> Task data:
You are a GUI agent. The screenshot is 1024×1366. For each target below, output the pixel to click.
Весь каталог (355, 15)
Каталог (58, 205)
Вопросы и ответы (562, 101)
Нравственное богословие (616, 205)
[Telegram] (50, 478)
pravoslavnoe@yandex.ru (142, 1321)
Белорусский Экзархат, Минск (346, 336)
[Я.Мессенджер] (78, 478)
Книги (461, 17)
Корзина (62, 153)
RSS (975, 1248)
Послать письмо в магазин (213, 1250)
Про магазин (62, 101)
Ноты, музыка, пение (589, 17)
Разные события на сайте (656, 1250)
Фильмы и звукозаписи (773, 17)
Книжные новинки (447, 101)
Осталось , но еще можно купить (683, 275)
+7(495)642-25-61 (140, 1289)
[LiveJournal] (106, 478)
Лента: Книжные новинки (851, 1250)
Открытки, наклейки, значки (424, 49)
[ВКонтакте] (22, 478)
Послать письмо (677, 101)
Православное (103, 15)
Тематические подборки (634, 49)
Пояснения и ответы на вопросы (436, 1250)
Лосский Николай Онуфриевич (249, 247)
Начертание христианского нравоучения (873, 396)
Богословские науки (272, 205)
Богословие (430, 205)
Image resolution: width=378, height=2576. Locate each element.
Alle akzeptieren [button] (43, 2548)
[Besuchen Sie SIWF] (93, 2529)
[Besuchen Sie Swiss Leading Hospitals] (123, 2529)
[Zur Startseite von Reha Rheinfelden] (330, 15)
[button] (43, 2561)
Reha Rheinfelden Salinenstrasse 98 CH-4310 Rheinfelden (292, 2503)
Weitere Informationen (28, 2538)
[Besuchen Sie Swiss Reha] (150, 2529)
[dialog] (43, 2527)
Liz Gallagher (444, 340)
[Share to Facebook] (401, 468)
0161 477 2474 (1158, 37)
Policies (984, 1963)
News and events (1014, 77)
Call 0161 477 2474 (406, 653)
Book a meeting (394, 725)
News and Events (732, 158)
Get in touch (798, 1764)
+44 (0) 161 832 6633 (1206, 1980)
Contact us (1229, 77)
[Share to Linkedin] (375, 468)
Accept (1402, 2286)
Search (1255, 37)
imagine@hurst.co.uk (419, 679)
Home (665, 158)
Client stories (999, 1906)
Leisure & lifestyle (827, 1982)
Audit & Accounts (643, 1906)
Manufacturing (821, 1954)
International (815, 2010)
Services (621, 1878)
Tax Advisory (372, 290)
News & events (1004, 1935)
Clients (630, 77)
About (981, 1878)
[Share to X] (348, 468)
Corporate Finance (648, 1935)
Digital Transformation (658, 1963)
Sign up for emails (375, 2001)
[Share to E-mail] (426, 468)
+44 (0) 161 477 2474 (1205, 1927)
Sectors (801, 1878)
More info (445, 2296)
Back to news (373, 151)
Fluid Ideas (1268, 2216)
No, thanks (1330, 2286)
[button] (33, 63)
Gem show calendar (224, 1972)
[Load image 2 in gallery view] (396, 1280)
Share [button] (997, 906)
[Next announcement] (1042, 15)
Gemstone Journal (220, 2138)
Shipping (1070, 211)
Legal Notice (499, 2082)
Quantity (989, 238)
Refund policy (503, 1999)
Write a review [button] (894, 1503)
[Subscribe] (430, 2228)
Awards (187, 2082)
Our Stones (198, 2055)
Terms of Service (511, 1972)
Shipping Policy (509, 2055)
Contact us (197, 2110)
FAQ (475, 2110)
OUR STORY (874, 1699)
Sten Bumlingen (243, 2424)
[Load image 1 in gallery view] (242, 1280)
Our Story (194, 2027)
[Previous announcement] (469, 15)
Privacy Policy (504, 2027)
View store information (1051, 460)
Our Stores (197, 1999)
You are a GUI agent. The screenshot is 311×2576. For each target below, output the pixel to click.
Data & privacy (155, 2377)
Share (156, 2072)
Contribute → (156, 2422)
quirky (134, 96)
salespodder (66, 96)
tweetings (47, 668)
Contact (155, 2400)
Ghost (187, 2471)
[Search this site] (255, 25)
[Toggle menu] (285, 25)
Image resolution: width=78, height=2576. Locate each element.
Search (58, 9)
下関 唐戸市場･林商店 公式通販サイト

> Activity: Repeat the entries above verbatim.

> Result for this task:
You are a GUI agent. The screenshot is 1024×1366. For each target below, output the pixel to click.
Весь каталог (355, 15)
Каталог (58, 205)
Вопросы и ответы (562, 101)
Нравственное богословие (616, 205)
[Telegram] (50, 478)
pravoslavnoe@yandex.ru (142, 1321)
Белорусский Экзархат, Минск (346, 336)
[Я.Мессенджер] (78, 478)
Книги (461, 17)
Корзина (62, 153)
RSS (975, 1248)
Послать письмо в магазин (213, 1250)
Про магазин (62, 101)
Ноты, музыка, пение (589, 17)
Разные события на сайте (656, 1250)
Фильмы и звукозаписи (773, 17)
Книжные новинки (447, 101)
Осталось , но еще можно купить (683, 275)
+7(495)642-25-61 (140, 1289)
[LiveJournal] (106, 478)
Лента: Книжные новинки (851, 1250)
Открытки, наклейки, значки (424, 49)
[ВКонтакте] (22, 478)
Послать письмо (677, 101)
Православное (103, 15)
Тематические подборки (634, 49)
Пояснения и ответы на вопросы (436, 1250)
Лосский Николай Онуфриевич (249, 247)
Начертание христианского нравоучения (873, 396)
Богословские науки (272, 205)
Богословие (430, 205)
Image resolution: width=378, height=2576. Locate each element.
Alle akzeptieren [button] (43, 2548)
[Besuchen Sie SIWF] (93, 2529)
[Besuchen Sie Swiss Leading Hospitals] (123, 2529)
[Zur Startseite von Reha Rheinfelden] (330, 15)
[button] (43, 2561)
Reha Rheinfelden Salinenstrasse 98 CH-4310 Rheinfelden (292, 2503)
Weitere Informationen (28, 2538)
[Besuchen Sie Swiss Reha] (150, 2529)
[dialog] (43, 2527)
Liz Gallagher (444, 340)
[Share to Facebook] (401, 468)
0161 477 2474 (1158, 37)
Policies (984, 1963)
News and events (1014, 77)
Call 0161 477 2474 (406, 653)
Book a meeting (394, 725)
News and Events (732, 158)
Get in touch (798, 1764)
+44 (0) 161 832 6633 (1206, 1980)
Contact us (1229, 77)
[Share to Linkedin] (375, 468)
Accept (1402, 2286)
Search (1255, 37)
imagine@hurst.co.uk (419, 679)
Home (665, 158)
Client stories (999, 1906)
Leisure & lifestyle (827, 1982)
Audit & Accounts (643, 1906)
Manufacturing (821, 1954)
International (815, 2010)
Services (621, 1878)
Tax Advisory (372, 290)
News & events (1004, 1935)
Clients (630, 77)
About (981, 1878)
[Share to X] (348, 468)
Corporate Finance (648, 1935)
Digital Transformation (658, 1963)
Sign up for emails (375, 2001)
[Share to E-mail] (426, 468)
+44 (0) 161 477 2474 (1205, 1927)
Sectors (801, 1878)
More info (445, 2296)
Back to news (373, 151)
Fluid Ideas (1268, 2216)
No, thanks (1330, 2286)
[button] (33, 63)
Gem show calendar (224, 1972)
[Load image 2 in gallery view] (396, 1280)
Share [button] (997, 906)
[Next announcement] (1042, 15)
Gemstone Journal (220, 2138)
Shipping (1070, 211)
Legal Notice (499, 2082)
Quantity (989, 238)
Refund policy (503, 1999)
Write a review [button] (894, 1503)
[Subscribe] (430, 2228)
Awards (187, 2082)
Our Stones (198, 2055)
Terms of Service (511, 1972)
Shipping Policy (509, 2055)
Contact us (197, 2110)
FAQ (475, 2110)
OUR STORY (874, 1699)
Sten Bumlingen (243, 2424)
[Load image 1 in gallery view] (242, 1280)
Our Story (194, 2027)
[Previous announcement] (469, 15)
Privacy Policy (504, 2027)
View store information (1051, 460)
Our Stores (197, 1999)
You are a GUI agent. The screenshot is 311×2576. For each target below, output the pixel to click.
Data & privacy (155, 2377)
Share (156, 2072)
Contribute → (156, 2422)
quirky (134, 96)
salespodder (66, 96)
tweetings (47, 668)
Contact (155, 2400)
Ghost (187, 2471)
[Search this site] (255, 25)
[Toggle menu] (285, 25)
Image resolution: width=78, height=2576. Locate each element.
Search (58, 9)
下関 唐戸市場･林商店 公式通販サイト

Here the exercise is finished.